▸ **Try it**: If a line appears in the data below, it must appear in your answer exactly as given.

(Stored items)

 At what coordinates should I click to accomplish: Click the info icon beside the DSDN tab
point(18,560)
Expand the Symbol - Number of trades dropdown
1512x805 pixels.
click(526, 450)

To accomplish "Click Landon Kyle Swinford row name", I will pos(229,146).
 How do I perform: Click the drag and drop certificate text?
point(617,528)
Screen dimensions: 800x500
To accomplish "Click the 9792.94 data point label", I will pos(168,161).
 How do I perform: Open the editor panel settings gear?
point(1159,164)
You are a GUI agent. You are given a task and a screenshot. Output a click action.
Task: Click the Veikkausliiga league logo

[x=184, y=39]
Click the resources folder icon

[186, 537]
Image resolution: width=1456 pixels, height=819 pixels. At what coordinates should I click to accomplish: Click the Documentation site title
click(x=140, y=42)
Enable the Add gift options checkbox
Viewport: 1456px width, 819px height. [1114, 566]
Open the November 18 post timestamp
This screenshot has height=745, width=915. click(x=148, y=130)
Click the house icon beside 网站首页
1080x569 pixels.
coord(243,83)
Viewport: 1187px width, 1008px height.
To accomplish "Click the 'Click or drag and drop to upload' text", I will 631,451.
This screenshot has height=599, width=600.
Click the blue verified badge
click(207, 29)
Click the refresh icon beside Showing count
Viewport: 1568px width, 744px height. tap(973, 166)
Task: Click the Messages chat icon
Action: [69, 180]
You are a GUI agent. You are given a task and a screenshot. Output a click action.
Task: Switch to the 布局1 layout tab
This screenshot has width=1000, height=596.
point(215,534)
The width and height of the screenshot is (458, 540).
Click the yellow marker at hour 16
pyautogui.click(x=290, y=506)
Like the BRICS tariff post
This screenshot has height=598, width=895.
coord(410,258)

▸ **Written solution**:
 At what coordinates should I click to accomplish: Click the info icon beside the DSDN tab
point(18,560)
Expand the Symbol - Number of trades dropdown
1512x805 pixels.
click(526, 450)

To accomplish "Click Landon Kyle Swinford row name", I will pos(229,146).
 How do I perform: Click the drag and drop certificate text?
point(617,528)
Screen dimensions: 800x500
To accomplish "Click the 9792.94 data point label", I will pos(168,161).
 How do I perform: Open the editor panel settings gear?
point(1159,164)
You are a GUI agent. You are given a task and a screenshot. Output a click action.
Task: Click the Veikkausliiga league logo

[x=184, y=39]
Click the resources folder icon

[186, 537]
Image resolution: width=1456 pixels, height=819 pixels. At what coordinates should I click to accomplish: Click the Documentation site title
click(x=140, y=42)
Enable the Add gift options checkbox
Viewport: 1456px width, 819px height. [1114, 566]
Open the November 18 post timestamp
This screenshot has height=745, width=915. click(x=148, y=130)
Click the house icon beside 网站首页
1080x569 pixels.
coord(243,83)
Viewport: 1187px width, 1008px height.
To accomplish "Click the 'Click or drag and drop to upload' text", I will 631,451.
This screenshot has height=599, width=600.
Click the blue verified badge
click(207, 29)
Click the refresh icon beside Showing count
Viewport: 1568px width, 744px height. tap(973, 166)
Task: Click the Messages chat icon
Action: [69, 180]
You are a GUI agent. You are given a task and a screenshot. Output a click action.
Task: Switch to the 布局1 layout tab
This screenshot has width=1000, height=596.
point(215,534)
The width and height of the screenshot is (458, 540).
Click the yellow marker at hour 16
pyautogui.click(x=290, y=506)
Like the BRICS tariff post
This screenshot has height=598, width=895.
coord(410,258)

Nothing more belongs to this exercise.